The task:
Could you reproduce all of the entries below without a single change?

Entries supplied:
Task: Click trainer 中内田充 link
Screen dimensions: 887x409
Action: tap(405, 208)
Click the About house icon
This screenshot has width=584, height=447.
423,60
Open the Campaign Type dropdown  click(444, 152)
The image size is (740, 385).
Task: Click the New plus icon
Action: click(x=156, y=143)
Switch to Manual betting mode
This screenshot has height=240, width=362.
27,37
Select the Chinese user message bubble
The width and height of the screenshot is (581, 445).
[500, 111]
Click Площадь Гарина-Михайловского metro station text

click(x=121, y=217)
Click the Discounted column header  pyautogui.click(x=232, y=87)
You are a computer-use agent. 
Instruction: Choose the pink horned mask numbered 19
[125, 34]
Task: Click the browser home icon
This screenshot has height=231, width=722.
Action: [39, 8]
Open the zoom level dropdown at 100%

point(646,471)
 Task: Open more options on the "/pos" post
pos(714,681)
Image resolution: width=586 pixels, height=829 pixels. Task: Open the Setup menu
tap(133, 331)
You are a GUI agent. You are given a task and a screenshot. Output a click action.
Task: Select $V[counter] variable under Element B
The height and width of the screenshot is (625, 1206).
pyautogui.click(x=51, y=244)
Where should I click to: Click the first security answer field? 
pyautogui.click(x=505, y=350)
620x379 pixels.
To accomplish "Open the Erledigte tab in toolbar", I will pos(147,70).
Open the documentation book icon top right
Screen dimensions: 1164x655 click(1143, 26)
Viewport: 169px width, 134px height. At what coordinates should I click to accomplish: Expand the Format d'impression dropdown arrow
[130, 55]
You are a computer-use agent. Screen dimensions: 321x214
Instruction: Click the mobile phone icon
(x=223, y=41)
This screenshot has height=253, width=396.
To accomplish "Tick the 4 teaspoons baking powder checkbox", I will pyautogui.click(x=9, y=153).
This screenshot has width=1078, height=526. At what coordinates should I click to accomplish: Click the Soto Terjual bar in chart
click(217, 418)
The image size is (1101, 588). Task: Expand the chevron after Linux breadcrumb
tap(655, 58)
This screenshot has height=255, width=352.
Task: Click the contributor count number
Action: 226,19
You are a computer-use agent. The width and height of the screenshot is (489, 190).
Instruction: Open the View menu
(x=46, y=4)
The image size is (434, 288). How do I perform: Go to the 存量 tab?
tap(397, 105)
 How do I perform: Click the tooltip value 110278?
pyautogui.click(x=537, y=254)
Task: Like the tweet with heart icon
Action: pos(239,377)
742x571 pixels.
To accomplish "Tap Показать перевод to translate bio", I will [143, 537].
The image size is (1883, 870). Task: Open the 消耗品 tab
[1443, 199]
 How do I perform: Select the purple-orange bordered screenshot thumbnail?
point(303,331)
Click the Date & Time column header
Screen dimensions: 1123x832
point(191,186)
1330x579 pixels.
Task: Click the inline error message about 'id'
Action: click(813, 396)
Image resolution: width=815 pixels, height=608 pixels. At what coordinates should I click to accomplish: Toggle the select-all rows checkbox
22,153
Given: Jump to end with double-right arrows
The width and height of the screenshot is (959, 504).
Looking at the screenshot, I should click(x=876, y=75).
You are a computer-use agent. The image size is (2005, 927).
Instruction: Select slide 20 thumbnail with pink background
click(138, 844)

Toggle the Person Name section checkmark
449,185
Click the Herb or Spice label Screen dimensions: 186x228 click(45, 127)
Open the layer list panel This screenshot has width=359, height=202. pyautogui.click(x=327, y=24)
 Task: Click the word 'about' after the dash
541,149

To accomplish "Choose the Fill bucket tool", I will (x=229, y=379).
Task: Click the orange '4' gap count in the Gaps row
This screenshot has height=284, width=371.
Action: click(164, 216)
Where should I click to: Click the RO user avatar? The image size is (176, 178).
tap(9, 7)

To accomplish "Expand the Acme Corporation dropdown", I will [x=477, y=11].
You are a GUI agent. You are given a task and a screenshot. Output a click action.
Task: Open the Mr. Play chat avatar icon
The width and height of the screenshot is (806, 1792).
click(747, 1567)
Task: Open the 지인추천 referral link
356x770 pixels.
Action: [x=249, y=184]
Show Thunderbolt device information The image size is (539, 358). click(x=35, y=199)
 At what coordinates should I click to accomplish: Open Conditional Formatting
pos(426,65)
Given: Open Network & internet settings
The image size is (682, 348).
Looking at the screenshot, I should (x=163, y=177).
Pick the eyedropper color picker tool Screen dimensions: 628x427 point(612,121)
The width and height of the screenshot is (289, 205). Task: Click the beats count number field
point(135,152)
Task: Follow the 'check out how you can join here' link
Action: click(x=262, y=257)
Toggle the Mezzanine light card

Exercise output:
Task: Click trainer 中内田充 link
Screen dimensions: 887x409
Action: tap(405, 208)
Click the About house icon
This screenshot has width=584, height=447.
423,60
Open the Campaign Type dropdown  click(444, 152)
The image size is (740, 385).
Task: Click the New plus icon
Action: click(x=156, y=143)
Switch to Manual betting mode
This screenshot has height=240, width=362.
27,37
Select the Chinese user message bubble
The width and height of the screenshot is (581, 445).
[500, 111]
Click Площадь Гарина-Михайловского metro station text

click(x=121, y=217)
Click the Discounted column header  pyautogui.click(x=232, y=87)
You are a computer-use agent. 
Instruction: Choose the pink horned mask numbered 19
[125, 34]
Task: Click the browser home icon
This screenshot has height=231, width=722.
Action: [39, 8]
Open the zoom level dropdown at 100%

point(646,471)
 Task: Open more options on the "/pos" post
pos(714,681)
Image resolution: width=586 pixels, height=829 pixels. Task: Open the Setup menu
tap(133, 331)
You are a GUI agent. You are given a task and a screenshot. Output a click action.
Task: Select $V[counter] variable under Element B
The height and width of the screenshot is (625, 1206).
pyautogui.click(x=51, y=244)
Where should I click to: Click the first security answer field? 
pyautogui.click(x=505, y=350)
620x379 pixels.
To accomplish "Open the Erledigte tab in toolbar", I will pos(147,70).
Open the documentation book icon top right
Screen dimensions: 1164x655 click(1143, 26)
Viewport: 169px width, 134px height. At what coordinates should I click to accomplish: Expand the Format d'impression dropdown arrow
[130, 55]
You are a computer-use agent. Screen dimensions: 321x214
Instruction: Click the mobile phone icon
(x=223, y=41)
This screenshot has height=253, width=396.
To accomplish "Tick the 4 teaspoons baking powder checkbox", I will pyautogui.click(x=9, y=153).
This screenshot has width=1078, height=526. At what coordinates should I click to accomplish: Click the Soto Terjual bar in chart
click(217, 418)
The image size is (1101, 588). Task: Expand the chevron after Linux breadcrumb
tap(655, 58)
This screenshot has height=255, width=352.
Task: Click the contributor count number
Action: 226,19
You are a computer-use agent. The width and height of the screenshot is (489, 190).
Instruction: Open the View menu
(x=46, y=4)
The image size is (434, 288). How do I perform: Go to the 存量 tab?
tap(397, 105)
 How do I perform: Click the tooltip value 110278?
pyautogui.click(x=537, y=254)
Task: Like the tweet with heart icon
Action: pos(239,377)
742x571 pixels.
To accomplish "Tap Показать перевод to translate bio", I will [143, 537].
The image size is (1883, 870). Task: Open the 消耗品 tab
[1443, 199]
 How do I perform: Select the purple-orange bordered screenshot thumbnail?
point(303,331)
Click the Date & Time column header
Screen dimensions: 1123x832
point(191,186)
1330x579 pixels.
Task: Click the inline error message about 'id'
Action: click(813, 396)
Image resolution: width=815 pixels, height=608 pixels. At what coordinates should I click to accomplish: Toggle the select-all rows checkbox
22,153
Given: Jump to end with double-right arrows
The width and height of the screenshot is (959, 504).
Looking at the screenshot, I should click(x=876, y=75).
You are a computer-use agent. The image size is (2005, 927).
Instruction: Select slide 20 thumbnail with pink background
click(138, 844)

Toggle the Person Name section checkmark
449,185
Click the Herb or Spice label Screen dimensions: 186x228 click(45, 127)
Open the layer list panel This screenshot has width=359, height=202. pyautogui.click(x=327, y=24)
 Task: Click the word 'about' after the dash
541,149

To accomplish "Choose the Fill bucket tool", I will (x=229, y=379).
Task: Click the orange '4' gap count in the Gaps row
This screenshot has height=284, width=371.
Action: click(164, 216)
Where should I click to: Click the RO user avatar? The image size is (176, 178).
tap(9, 7)

To accomplish "Expand the Acme Corporation dropdown", I will [x=477, y=11].
You are a GUI agent. You are given a task and a screenshot. Output a click action.
Task: Open the Mr. Play chat avatar icon
The width and height of the screenshot is (806, 1792).
click(747, 1567)
Task: Open the 지인추천 referral link
356x770 pixels.
Action: [x=249, y=184]
Show Thunderbolt device information The image size is (539, 358). click(x=35, y=199)
 At what coordinates should I click to accomplish: Open Conditional Formatting
pos(426,65)
Given: Open Network & internet settings
The image size is (682, 348).
Looking at the screenshot, I should (x=163, y=177).
Pick the eyedropper color picker tool Screen dimensions: 628x427 point(612,121)
The width and height of the screenshot is (289, 205). Task: Click the beats count number field
point(135,152)
Task: Follow the 'check out how you can join here' link
Action: click(x=262, y=257)
Toggle the Mezzanine light card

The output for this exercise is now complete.